● WHAT TO WORK ON
1) Answer these questions from the chat excerpt about morphisms and functions in Lean, not from the entries:
(a) Under Adam Topaz's proposal, how would the function for a morphism f in Type u be written?
(b) For the similar issue with morphisms in the category of sheaves, what made things much better?
(c) What did Christian Merten add to pullbackIsoPullback_inv_fst?
2) Carry on the chat excerpt about morphisms and functions in Lean from the point where it stops, keeping the same format of named, timestamped messages.

● EXTRACT PROVIDED
Adam Topaz (Feb 09 2024 at 17:57):

It would provide a layer of separation that distinguishes between morphisms and functions. So if you have a morphism f in Type u, the function would be f.toFun. In most cases where I've been annoyed by this the issue seemed that lean can't distinguish between when f should be a morphism and when it should be a function. This approach would add a syntactic separation between the two.

Adam Topaz (Feb 09 2024 at 17:58):

We had a similar issue with morphisms in the category of sheaves being defined as natural transformations, and making docs#CategoryTheory.Sheaf.Hom made it much better

Christian Merten (Feb 09 2024 at 17:59):

Adding

@[simp, elementwise]

to pullbackIsoPullback_inv_fst strangely yields this lemma

CategoryTheory.Limits.Types.pullbackIsoPullback_inv_fst_apply.{u} {X Y Z : Type u} (f : X  Z) (g : Y  Z)

● SUPPLIED DATA
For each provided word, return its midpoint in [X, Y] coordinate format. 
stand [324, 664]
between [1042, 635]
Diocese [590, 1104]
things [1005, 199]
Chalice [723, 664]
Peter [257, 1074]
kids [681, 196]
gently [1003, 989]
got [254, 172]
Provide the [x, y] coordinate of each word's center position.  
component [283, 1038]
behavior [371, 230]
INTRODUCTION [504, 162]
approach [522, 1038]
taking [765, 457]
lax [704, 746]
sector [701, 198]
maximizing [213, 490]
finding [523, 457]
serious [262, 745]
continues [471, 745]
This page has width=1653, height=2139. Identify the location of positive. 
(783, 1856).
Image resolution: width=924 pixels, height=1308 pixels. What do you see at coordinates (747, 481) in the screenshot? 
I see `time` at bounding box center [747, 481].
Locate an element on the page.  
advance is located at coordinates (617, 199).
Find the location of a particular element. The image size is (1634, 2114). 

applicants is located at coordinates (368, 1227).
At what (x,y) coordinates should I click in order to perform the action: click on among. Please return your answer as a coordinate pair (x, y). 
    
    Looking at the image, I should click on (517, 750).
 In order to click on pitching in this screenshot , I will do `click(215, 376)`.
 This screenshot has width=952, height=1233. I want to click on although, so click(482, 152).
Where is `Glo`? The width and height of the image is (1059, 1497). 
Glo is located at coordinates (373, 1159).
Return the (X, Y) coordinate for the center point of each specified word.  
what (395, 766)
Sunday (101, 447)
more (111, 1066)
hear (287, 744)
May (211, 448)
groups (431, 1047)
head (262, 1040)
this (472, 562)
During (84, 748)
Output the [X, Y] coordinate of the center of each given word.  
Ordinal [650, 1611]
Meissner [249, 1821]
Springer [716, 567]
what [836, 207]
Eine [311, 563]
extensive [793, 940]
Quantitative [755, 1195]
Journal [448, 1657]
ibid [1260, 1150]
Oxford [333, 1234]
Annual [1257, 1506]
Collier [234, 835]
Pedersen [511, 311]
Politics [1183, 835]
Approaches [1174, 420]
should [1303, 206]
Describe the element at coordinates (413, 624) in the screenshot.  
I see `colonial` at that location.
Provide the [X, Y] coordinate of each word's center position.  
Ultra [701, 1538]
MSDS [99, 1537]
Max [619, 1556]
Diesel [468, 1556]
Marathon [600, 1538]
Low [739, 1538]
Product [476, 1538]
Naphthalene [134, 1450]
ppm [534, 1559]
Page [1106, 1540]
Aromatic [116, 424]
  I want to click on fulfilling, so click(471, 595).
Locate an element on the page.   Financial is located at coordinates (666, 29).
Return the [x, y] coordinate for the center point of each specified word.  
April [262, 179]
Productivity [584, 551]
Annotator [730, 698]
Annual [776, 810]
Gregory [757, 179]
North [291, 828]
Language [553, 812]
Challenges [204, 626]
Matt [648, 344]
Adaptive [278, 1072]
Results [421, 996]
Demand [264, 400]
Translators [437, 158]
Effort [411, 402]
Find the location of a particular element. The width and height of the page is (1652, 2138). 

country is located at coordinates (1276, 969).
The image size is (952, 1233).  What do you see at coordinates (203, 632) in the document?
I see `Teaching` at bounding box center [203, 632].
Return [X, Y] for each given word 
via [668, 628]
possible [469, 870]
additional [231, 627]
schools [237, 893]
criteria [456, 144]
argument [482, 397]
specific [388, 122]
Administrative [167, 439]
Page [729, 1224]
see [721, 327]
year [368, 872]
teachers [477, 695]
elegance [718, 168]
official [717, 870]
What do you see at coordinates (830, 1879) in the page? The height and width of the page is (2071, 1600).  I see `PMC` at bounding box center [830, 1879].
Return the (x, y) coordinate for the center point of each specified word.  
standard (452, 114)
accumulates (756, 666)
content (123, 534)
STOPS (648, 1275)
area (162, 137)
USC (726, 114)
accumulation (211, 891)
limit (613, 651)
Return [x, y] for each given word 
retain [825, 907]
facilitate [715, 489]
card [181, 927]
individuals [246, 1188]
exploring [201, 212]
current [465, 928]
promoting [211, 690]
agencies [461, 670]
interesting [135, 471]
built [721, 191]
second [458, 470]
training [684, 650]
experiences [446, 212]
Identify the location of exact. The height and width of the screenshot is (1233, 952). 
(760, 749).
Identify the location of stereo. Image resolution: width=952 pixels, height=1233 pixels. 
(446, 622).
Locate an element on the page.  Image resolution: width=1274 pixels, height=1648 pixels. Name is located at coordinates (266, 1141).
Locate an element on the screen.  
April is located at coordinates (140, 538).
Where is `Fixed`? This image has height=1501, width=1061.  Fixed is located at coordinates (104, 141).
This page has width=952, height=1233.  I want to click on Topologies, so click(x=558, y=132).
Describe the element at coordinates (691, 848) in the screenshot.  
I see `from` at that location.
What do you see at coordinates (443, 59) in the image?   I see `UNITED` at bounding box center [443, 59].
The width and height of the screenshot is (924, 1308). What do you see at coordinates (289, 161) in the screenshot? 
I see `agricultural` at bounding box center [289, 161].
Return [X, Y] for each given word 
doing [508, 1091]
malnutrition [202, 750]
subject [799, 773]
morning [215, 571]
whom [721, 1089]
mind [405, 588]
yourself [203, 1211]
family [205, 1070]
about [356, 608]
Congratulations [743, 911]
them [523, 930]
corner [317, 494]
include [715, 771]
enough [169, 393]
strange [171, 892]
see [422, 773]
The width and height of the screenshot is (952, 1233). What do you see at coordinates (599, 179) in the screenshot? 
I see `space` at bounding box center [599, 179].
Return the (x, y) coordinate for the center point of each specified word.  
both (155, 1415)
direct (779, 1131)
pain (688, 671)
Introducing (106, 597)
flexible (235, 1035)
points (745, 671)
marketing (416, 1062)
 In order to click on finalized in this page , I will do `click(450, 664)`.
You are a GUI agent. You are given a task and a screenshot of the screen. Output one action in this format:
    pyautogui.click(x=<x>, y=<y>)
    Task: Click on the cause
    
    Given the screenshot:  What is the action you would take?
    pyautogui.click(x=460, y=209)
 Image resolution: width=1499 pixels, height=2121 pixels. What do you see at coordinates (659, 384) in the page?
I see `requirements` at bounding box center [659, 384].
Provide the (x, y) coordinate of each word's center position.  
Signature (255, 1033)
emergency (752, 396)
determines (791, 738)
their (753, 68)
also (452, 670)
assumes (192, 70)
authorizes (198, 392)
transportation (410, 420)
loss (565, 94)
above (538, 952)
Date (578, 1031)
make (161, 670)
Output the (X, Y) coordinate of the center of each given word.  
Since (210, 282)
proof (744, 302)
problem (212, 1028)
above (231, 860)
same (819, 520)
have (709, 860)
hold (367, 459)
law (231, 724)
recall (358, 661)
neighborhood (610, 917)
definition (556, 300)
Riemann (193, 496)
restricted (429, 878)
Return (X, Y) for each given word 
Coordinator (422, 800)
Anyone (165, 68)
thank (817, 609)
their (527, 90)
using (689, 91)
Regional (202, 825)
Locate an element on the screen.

● EXPECTED OUTPUTS
1)
(a) f.toFun
(b) Making docs#CategoryTheory.Sheaf.Hom
(c) @[simp, elementwise]

2)
  (x : (Types.pullbackCone f g).pt) : pullback.fst ((Types.pullbackConeIsoPullback f g).inv.hom x) = (fun p  (p).1) x

which says something about Types.pullbackConeIsoPullback f g instead of Types.pullbackIsoPullback f g. Is this expected?

Adam Topaz (Feb 09 2024 at 18:00):

this might be a bug in the elementwise attribute. probably one should apply docs#Lean.Expr.headBeta at some point

Christian Merten (Feb 09 2024 at 18:01):

Adam Topaz said:

It would provide a layer of separation that distinguishes between morphisms and functions. So if you have a morphism f in Type u, the function would be f.toFun. In most cases where I've been annoyed by this the issue seemed that lean can't distinguish between when f should be a morphism and when it should be a function. This approach would add a syntactic separation between the two.

Makes sense, would you still want a types_comp_apply style lemma? If yes, it would probably not solve this issue, right?

Adam Topaz (Feb 09 2024 at 18:14):

Yes, there would still be such lemmas so you can use the simplifier to go back and forth between morphisms and functions.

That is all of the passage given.